When it comes to credit cards, the most important rules are to pay your dues promptly every month, to keep your credit utilisation below 30%, and to spend within your credit limit.
A good way to start building on your savings is to try to save as much money as you can into your bank account during the first three to six months of your career. That way, it would be easier to pay any credit card balance that you have at the end of every month.
5. Not having an emergency fund
Got an extra RM1000 this month? Drop that into your emergency fund! If there’s one lesson we can take away from COVID-19, is to always be prepared for the future because we never quite know what would happen if another neo-apocalyptic event happens. Instead of predicting the next big crisis, better to prepare for it.
What the writer has found is that a lot of Millennials often mistake savings for an emergency fund - they are both separate things!
An emergency fund should consist of six months worth of income - just in case you get retrenched or lose your job.

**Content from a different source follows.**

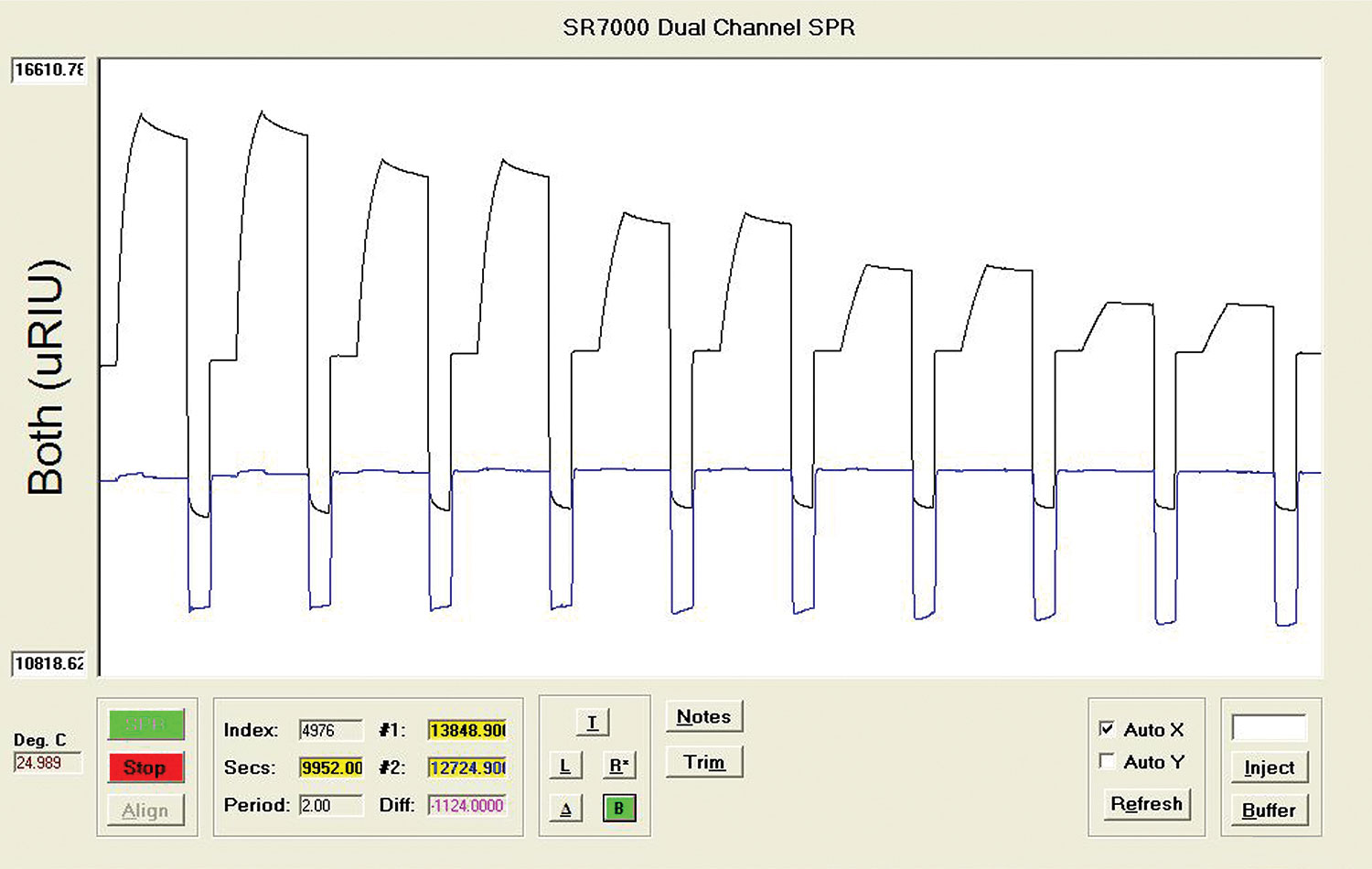Enable the Auto Y checkbox

1107,761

Your savings, on the other hand, should be untouched money that is meant for your long term goals!
6. Not being proactive about your health
One of the biggest gifts that you will ever get when you’re young is the gift of health.

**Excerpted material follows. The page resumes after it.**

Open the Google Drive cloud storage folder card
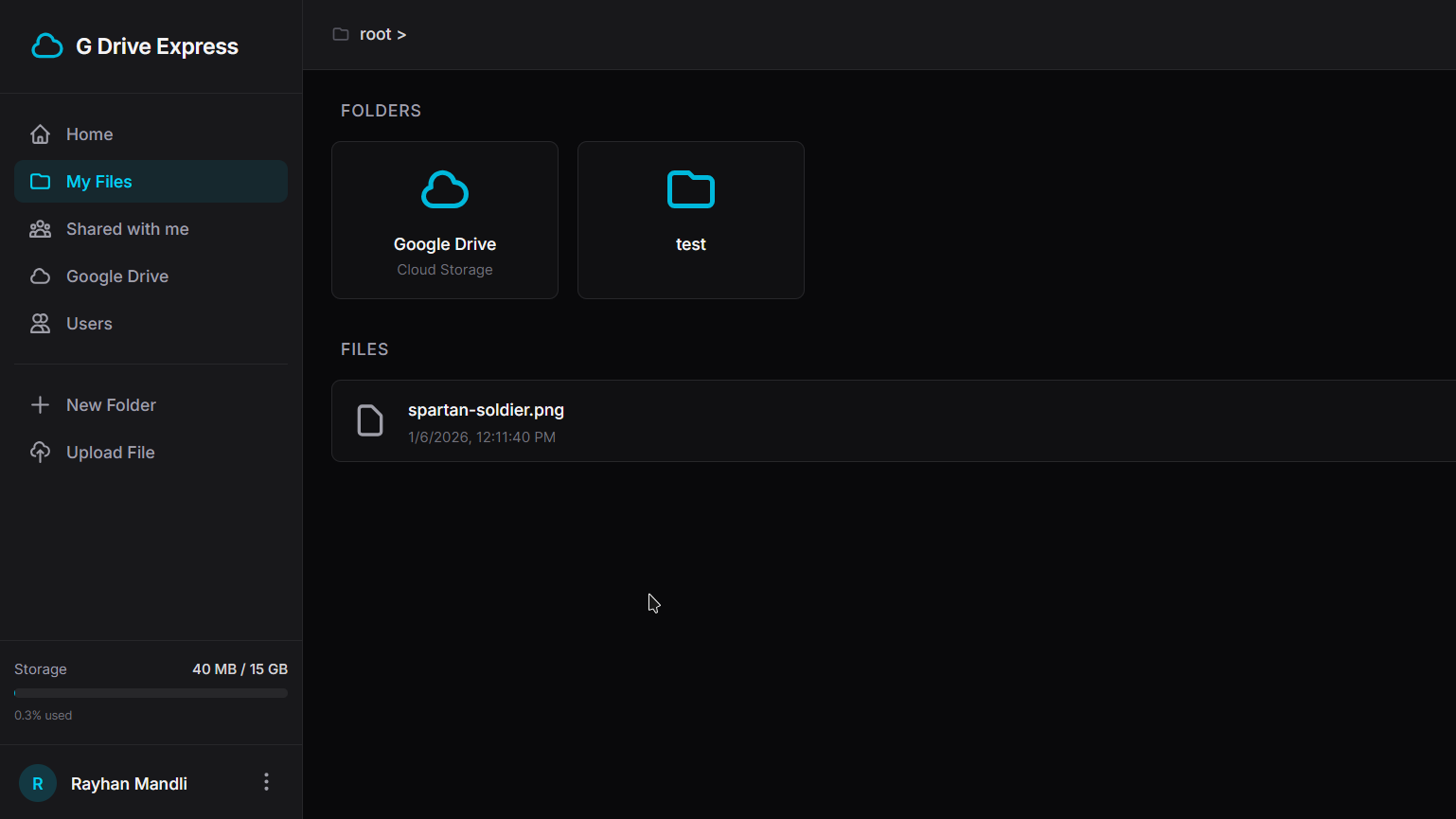point(444,220)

Many, across the globe, spend thousands just to regain it either through health regiments, or surgery or through medication. And you know what? That’s exactly the price you need to pay for a healthy body.
Of course, not everyone is blessed with the same degree of health after birth, many lucked out, some others have to live with pre-existing conditions until their last breath. But the point is, take care of your body before it’s too late.

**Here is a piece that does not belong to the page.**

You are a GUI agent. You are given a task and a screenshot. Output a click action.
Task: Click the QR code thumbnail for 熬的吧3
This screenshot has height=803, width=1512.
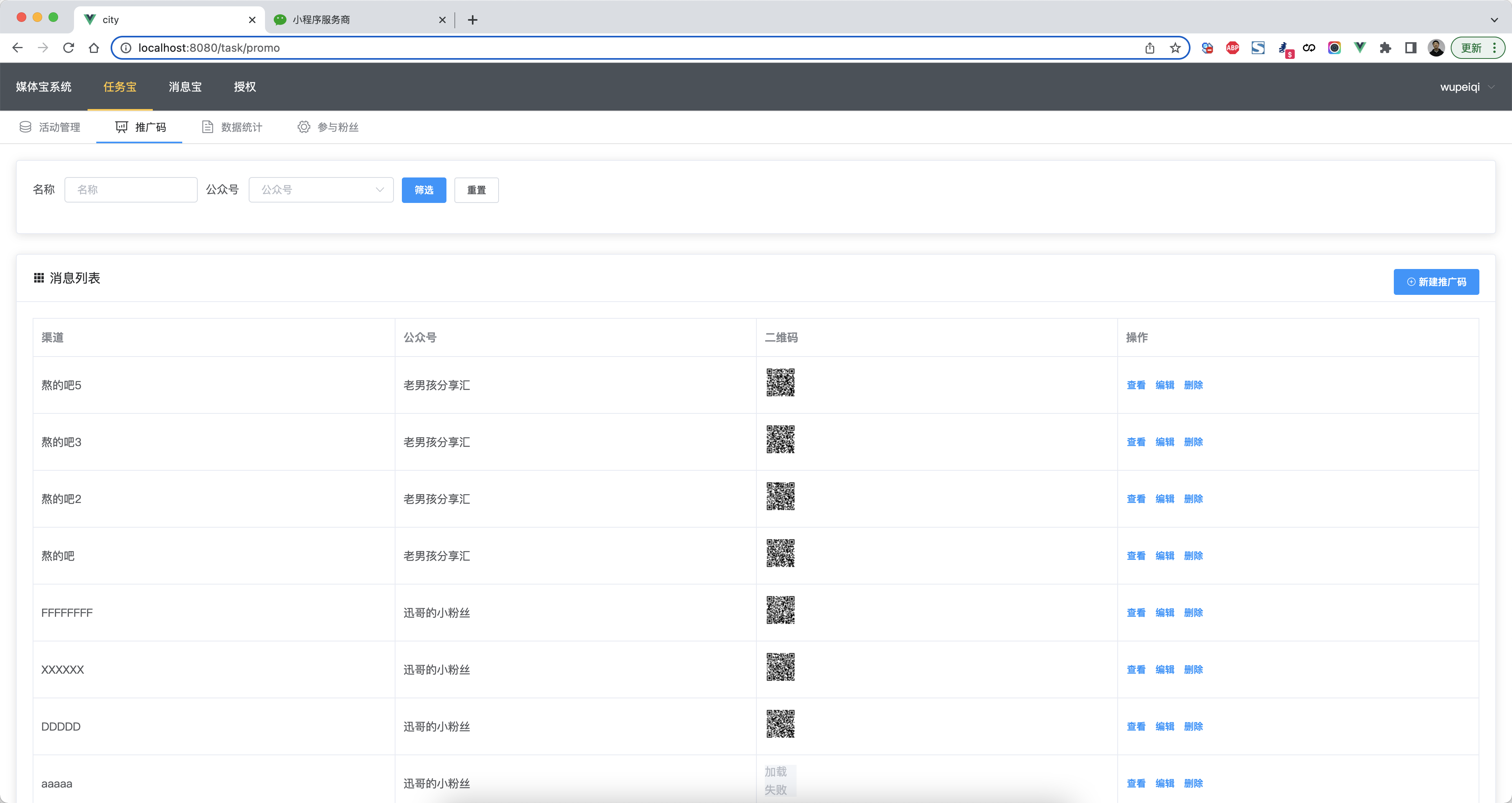[x=780, y=439]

It may sound boring, but being proactive about your health will not only let you live longer, but also prevent high healthcare costs in the future.
You can start simply by maintaining a healthy diet and exercising often. Get routine health screenings if you can afford it, as these tests can help you identify potential issues early before they grow unexpectedly into something more serious.
“You have only one mind and one body for the rest of your life. If you aren’t taking care of them when you’re young, it’s like leaving that car out in hailstorms and letting rust eat away at it,” renowned investor Warren Buffet once said.
7. Not thinking about the financial consequences of having a lavish wedding
Okay, this might get some heads turning, but hear us out. You should be able to decide how much you would like to spend on your big, special day without someone criticising your choice.
But it’s super critical that you think of the long-term effects on your savings and financial circumstances. For instance, don’t get a loan to get married and definitely don’t go into huge debt just because you wanted to get married at a certain age or time.
We’re going to be very honest - getting married in today’s day and age is expensive. Anything and everything under the marriage banner comes with a price, be it the outfit, the food, the cake, photographers, venues, coordinators etc.
Don’t succumb to the pressure set by others, like your parents, relatives, friends or even social media. Instead, make sure you properly plan out every aspect of your wedding day so that you can both be happily married without having to think about the large financial debt you got yourself into.
In fact, some would even argue that it’s more important to save up for the life after marriage rather than the marriage itself.
Dear Gen Zs, we hope you took note!
We hope that when your time comes to finally cross the line of adulthood (or maybe you already have!), your journey will be much smoother, less stressful, and more memorable than ours.
Undeniably, being an adult is not easy as it comes with so many new responsibilities and commitments, but there’s value to each and every one of those life situations, and all of the experience will make you a stronger and more resilient person.
We hope you found this article insightful and helpful!